On the other hand, Abraham thinks that all professionals in journalism should give a moral sanction to plagiarists, both to the media and journalists involved. “Moral sanction will lead to two things: shame and ruined reputation. These types of punishments will make would-be plagiarists think twice, especially if they are journalists. As soon as they are proven to commit plagiarism, their future in the industry will fall to pieces,” he said.

Who cares?
Abraham feels that plagiarism in the media often happens due to the minimal moral sanction to plagiarists. He believes journalist associations should have given a much more severe sanction. “The current journalist groups focus more on anti-violence towards journalists and advocating journalists’ low wages, instead of promoting the creation of competent journalism work,” he said.

The journalism ecosystem in Indonesia at the moment, according to him, does not encourage journalists to compete by providing the best work. “If I was beaten by the police during a demonstration coverage, or kidnapped by a soldier during an investigation, people might empathise. But if my or another journalist’s work is plagiarised, who cares?”

“So what are my plagiarists doing right now? They are still working in media, receiving salary, and may be gaining promotion if they continue their careers in this industry. This needs to be criticised, just like human rights activists question the career of police officers that beat up students or the promotion of soldiers who kidnap pro-democracy activists. The same logic applies,” he said.

According to Dwidjo, media plagiarism cases should be resolved through legal means, referring to Law Number 28 Year 2014 on Copyrights. However, plagiarists often escape the proper punishment and walk free due to settling outside of court.
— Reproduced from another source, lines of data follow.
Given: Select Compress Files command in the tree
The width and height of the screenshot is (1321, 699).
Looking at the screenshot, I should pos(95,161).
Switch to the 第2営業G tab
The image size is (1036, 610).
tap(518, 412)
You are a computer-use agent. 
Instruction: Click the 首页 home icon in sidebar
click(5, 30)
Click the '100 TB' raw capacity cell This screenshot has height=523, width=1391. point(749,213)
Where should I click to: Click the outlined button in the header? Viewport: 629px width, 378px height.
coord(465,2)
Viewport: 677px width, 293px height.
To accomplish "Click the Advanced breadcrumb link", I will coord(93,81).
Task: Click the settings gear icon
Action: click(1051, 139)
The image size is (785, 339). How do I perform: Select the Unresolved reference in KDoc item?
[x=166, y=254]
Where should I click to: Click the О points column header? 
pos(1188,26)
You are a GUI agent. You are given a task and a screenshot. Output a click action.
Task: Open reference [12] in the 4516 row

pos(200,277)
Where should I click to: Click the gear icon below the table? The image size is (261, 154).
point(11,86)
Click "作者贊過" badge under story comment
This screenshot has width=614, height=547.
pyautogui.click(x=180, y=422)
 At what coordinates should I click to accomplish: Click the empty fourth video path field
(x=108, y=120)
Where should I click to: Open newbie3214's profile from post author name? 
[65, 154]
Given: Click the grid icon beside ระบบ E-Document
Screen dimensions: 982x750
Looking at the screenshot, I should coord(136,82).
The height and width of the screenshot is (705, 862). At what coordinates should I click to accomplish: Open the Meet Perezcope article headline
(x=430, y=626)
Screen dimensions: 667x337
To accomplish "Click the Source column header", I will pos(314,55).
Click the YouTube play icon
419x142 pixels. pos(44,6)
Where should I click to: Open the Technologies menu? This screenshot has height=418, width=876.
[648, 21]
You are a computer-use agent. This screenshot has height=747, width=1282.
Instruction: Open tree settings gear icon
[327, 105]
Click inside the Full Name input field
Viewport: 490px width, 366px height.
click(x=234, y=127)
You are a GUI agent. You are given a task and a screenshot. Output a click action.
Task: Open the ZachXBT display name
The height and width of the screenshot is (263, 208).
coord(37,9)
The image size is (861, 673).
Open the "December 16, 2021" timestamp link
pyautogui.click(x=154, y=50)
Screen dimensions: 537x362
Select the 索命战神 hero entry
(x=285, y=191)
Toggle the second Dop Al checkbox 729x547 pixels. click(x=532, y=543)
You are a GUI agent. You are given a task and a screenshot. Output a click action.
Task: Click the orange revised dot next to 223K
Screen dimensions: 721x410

In addition to the lack of attention from journalist organisations, Abraham also thinks that media companies often fail to realise that other media has been plagiarising the work of their journalists. Permissive responses by fellow media and readers toward plagiarists show as if plagiarism is not something to be frowned upon. With this in mind, it looks like the battle for a media free from plagiarism is far from over.